Page text:
⁂
Hall McKnight (formerly Hackett Hall McKnight) is an architectural firm based in Belfast, Northern Ireland. In 2008 it won the Young Architect of the Year Award sponsored by Building Design magazine and Autodesk.

==Background==
The firm was created in 2008 by Mark Hackett, Alastair Hall and Ian McKnight, and named Hackett Hall McKnight but renamed Hall McKnight after Mark Hackett retired in 2010. Hackett went on to lead the Forum for Alternative Belfast.

Rather than aim to create an 'Irish' architecture, Hall McKnight bases its work on what methods and skills the local construction industry can do well. The company's first major public project was the Belfast MAC (Metropolitan Arts Centre), which opened in 2012. The six-storey building, located behind St Anne's Cathedral, includes two performance spaces and a tower clad in black basalt. The Telegraph described it as one of the "most stunning new British buildings of the century". Expressing the idea of 'architecture as collage', the Belfast MAC was described by Architectural Review as "at once pragmatic and ambitious, perhaps even romantic in its trust in material, light, volume and the resolution of detail". With extensive use of brick inside and out, the MAC won the 2012 Brick Award for Best Public Building.
⁂
Questions on the material:
A. Transcribe the Hall McKnight article word for word, covering everything from "Hall McKnight (formerly" down to "for Alternative Belfast.".
B. Name every person the Hall McKnight article credits with founding the firm.
The listing that follows comes from a separate source.

Data records:
⁂
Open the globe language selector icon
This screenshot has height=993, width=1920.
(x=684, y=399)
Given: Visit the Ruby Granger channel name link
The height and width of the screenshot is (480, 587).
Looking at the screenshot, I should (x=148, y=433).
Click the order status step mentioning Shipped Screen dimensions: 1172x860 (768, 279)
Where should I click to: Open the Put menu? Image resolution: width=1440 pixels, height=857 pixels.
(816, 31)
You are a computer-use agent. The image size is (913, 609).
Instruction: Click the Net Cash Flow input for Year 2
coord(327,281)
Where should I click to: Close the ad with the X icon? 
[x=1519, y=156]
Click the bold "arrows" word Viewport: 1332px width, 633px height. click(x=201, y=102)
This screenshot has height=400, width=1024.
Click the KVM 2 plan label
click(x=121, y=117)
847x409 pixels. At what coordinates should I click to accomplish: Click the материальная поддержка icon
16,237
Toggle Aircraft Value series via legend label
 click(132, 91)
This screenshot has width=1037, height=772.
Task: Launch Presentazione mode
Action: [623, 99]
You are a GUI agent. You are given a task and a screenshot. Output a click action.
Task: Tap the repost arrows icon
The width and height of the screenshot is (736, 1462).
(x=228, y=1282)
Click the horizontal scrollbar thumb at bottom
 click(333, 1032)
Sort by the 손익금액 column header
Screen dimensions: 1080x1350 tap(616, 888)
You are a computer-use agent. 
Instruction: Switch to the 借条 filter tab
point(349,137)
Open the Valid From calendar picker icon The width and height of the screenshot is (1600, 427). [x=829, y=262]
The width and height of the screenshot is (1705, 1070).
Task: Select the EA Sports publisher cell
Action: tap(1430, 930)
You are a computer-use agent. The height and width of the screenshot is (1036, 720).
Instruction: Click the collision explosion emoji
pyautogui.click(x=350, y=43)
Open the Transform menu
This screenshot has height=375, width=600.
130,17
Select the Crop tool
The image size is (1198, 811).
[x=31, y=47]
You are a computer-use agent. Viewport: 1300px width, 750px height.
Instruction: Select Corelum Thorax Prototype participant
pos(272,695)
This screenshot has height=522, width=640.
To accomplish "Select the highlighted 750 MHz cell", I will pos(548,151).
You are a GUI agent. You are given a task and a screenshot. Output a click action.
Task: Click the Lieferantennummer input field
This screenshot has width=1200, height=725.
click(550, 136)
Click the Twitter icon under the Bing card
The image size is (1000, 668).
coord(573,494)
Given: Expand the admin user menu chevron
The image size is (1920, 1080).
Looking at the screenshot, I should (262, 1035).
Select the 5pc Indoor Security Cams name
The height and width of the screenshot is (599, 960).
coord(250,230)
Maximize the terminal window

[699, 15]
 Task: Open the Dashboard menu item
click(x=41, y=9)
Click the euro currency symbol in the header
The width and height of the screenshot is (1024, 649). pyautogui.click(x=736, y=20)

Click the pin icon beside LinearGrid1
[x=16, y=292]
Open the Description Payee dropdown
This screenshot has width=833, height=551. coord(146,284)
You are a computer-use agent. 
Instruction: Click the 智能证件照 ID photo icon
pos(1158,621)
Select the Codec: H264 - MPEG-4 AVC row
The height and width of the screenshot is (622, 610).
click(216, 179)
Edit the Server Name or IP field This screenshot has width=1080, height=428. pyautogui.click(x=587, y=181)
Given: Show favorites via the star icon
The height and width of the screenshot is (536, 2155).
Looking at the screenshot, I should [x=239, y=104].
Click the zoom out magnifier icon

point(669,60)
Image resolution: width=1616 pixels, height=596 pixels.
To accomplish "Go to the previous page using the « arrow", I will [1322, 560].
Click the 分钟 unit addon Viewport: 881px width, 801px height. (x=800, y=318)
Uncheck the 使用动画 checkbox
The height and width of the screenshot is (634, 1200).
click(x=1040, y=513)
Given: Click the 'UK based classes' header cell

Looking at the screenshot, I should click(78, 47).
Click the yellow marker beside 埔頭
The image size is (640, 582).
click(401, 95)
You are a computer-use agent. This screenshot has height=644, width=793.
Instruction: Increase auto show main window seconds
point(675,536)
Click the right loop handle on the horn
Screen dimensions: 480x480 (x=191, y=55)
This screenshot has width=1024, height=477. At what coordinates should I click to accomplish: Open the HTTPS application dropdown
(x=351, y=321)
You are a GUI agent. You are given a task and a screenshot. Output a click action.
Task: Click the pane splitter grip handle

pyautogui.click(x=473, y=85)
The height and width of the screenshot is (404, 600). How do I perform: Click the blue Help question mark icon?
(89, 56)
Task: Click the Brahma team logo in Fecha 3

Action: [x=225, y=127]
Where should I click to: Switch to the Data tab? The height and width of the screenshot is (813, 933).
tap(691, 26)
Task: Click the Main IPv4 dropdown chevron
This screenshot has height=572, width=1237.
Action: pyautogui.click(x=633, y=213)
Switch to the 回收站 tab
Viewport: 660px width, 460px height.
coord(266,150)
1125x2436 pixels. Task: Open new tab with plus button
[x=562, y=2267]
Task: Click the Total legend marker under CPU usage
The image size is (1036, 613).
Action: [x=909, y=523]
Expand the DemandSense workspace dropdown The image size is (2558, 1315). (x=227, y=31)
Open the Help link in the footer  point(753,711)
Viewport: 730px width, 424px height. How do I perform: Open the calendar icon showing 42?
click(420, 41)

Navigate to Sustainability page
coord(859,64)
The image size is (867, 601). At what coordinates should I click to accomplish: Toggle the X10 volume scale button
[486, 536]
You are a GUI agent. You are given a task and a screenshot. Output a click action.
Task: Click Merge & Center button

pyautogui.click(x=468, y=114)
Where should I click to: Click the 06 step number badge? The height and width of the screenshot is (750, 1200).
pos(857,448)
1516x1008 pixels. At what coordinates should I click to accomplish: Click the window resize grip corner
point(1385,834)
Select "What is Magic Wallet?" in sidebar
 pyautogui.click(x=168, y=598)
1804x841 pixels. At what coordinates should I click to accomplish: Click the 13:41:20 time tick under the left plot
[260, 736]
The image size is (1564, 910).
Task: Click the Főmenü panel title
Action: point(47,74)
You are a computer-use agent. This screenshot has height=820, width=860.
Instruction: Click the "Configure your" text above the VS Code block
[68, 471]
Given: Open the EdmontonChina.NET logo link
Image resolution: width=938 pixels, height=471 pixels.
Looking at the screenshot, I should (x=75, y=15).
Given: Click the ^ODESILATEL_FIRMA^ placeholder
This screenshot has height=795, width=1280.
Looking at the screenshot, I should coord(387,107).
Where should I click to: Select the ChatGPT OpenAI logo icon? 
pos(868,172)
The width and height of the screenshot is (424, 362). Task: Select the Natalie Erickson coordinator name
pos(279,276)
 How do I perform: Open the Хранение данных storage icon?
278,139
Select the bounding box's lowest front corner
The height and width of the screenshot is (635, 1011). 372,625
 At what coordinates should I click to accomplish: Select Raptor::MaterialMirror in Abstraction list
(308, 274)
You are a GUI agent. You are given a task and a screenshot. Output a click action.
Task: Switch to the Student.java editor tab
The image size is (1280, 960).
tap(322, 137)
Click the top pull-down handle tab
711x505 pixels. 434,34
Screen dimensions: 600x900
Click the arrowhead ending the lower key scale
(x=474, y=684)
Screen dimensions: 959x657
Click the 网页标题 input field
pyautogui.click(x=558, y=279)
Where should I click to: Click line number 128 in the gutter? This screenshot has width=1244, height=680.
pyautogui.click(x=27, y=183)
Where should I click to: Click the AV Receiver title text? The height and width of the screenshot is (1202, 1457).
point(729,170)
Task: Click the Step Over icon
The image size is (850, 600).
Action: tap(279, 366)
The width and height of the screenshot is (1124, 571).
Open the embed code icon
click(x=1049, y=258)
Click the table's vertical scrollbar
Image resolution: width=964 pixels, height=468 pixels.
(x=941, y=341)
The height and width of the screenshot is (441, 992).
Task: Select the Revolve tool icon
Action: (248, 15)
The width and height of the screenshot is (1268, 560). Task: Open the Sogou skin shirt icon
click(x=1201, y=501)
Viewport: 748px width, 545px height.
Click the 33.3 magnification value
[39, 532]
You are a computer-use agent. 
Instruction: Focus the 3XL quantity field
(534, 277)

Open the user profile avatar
⁂
Results by task:
A.
Hall McKnight (formerly Hackett Hall McKnight) is an architectural firm based in Belfast, Northern Ireland. In 2008 it won the Young Architect of the Year Award sponsored by Building Design magazine and Autodesk.

==Background==
The firm was created in 2008 by Mark Hackett, Alastair Hall and Ian McKnight, and named Hackett Hall McKnight but renamed Hall McKnight after Mark Hackett retired in 2010. Hackett went on to lead the Forum for Alternative Belfast.

B. Mark Hackett, Alastair Hall, Ian McKnight